Les joues de Takumi s'empourprèrent immédiatement, et il marmonna d'un ton revêche qu'il ne s'attendait pas à croiser quelqu'un. Souma crut également entendre quelque chose sur le fait qu'il était trop concentré sur ses plumes pour penser à cela quand il l'avait vu, mais l'autre avait déjà perdu toute conviction en arrivant à cette partie, et le mage n'était pas certain d'avoir bien entendu.

« C'était optimiste de ta part… Tu l'as dit toi-même, l'endroit n'est pas si isolé que ça » lança-t-il toutefois avec un sourire narquois, tandis que le blond se décomposait encore plus. « Ceci dit, si vraiment tu ne peux pas garder tes vêtements quand tu te transformes, tu devrais avoir l'habitude non ? poursuivit-il d'un ton curieux.

- Conventions sociales » répliqua simplement le blond, comme si ces mots magiques suffisaient à tout expliquer.

D'après ce que Souma avait pu apprendre un peu plus tôt dans la soirée, les hommes et les femmes-cygnes vivaient en majorité à l'écart des humains. Bien sûr, il n'était pas rare que certains partent vivre parmi eux, mais ce n'était pas le cas de la famille de Takumi, à qui ses parents avaient tout appris avant qu'il puisse rencontrer ses premiers humains. La plupart des fameuses "conventions sociales" qu'il évoquait régulièrement n'étaient pas naturelles pour lui, et comme il avait encore du mal à en saisir les nuances, il avait tendance à les appliquer à la lettre. Ceci dit, les vêtements semblaient faire partie de son quotidien, lorsqu'il vivait encore parmi les siens. Ses voyages l'avaient simplement habitué à s'en passer, quoique son frère et lui parvenaient parfois à s'en procurer lorsqu'ils restaient au même endroit suffisamment longtemps.

« Tu peux garder la tunique tu sais, proposa soudain le mage.

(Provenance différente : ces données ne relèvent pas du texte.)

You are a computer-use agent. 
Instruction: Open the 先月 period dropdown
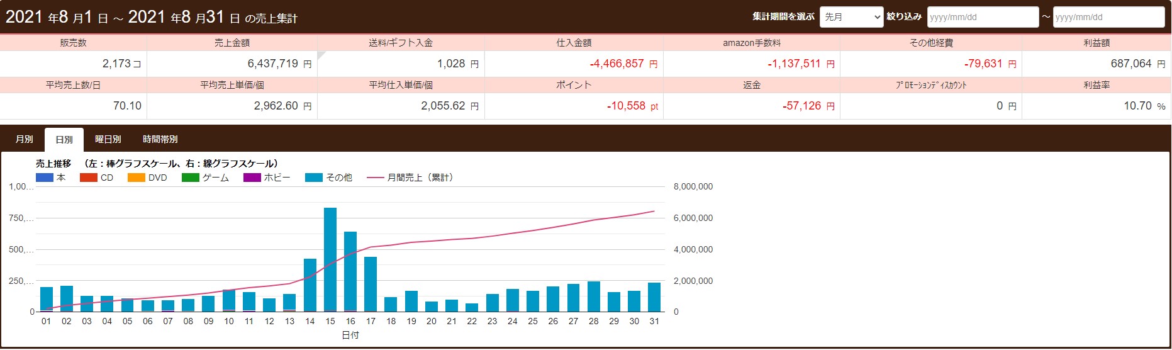[851, 17]
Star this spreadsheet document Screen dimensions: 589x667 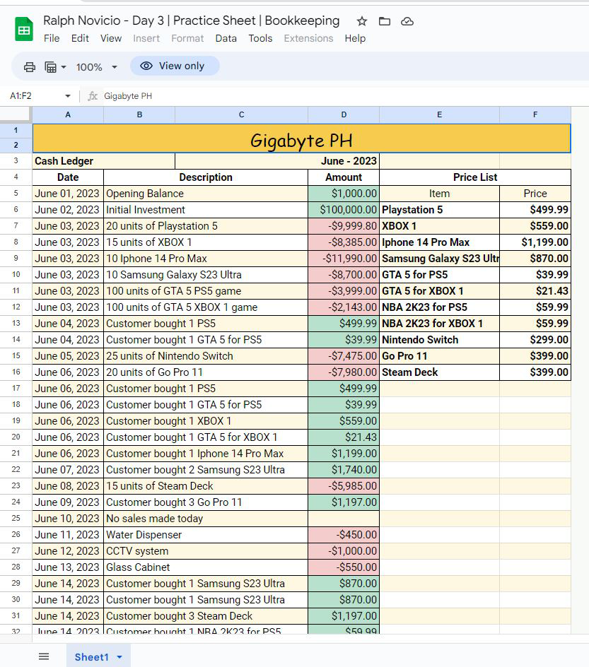(x=362, y=21)
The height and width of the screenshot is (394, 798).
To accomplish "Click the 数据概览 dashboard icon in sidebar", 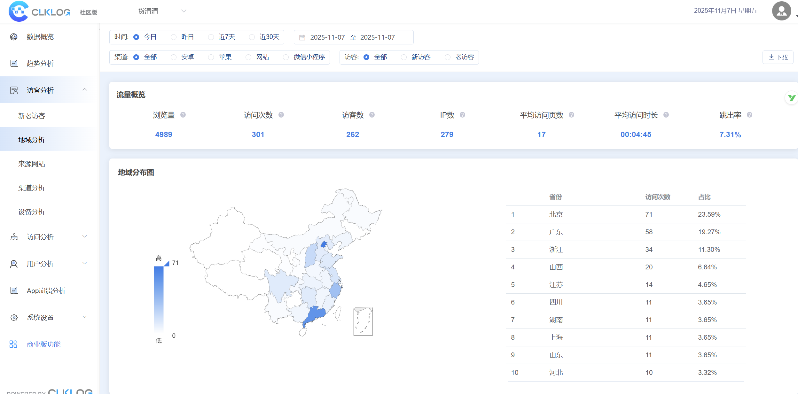I will tap(14, 37).
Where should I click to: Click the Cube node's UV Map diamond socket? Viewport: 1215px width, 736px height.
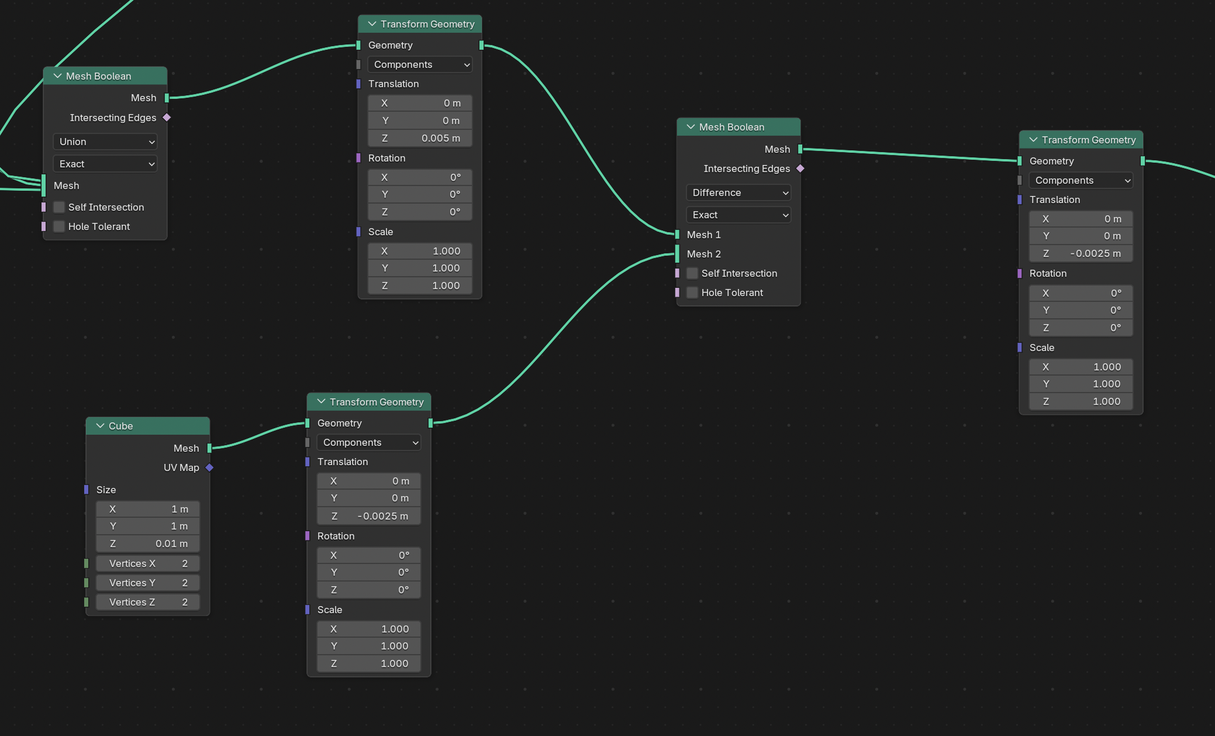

Des fois que tu recroises des gens la prochaine fois que tu te transformes. »

L'air surpris de l'autre ne lui inspira pas confiance, et connaissant les créatures magiques en général, il s'empressa d'ajouter :

« Sauf si ça t'oblige à me suivre jusqu'à ce que tu puisses me rendre un service d'une valeur égale ou autre, bien sûr. Auquel cas, je la reprends. »

Depuis une mésaventure avec une fée qu'il avait ramenée inconsciente chez-elle, Souma avait appris à se méfier. D'ailleurs, maintenant qu'il y songeait, le repas qu'il avait offert au blond ne risquait-il pas de le lier à lui pour une durée indéterminée ? Il aurait peut-être dû demander avant…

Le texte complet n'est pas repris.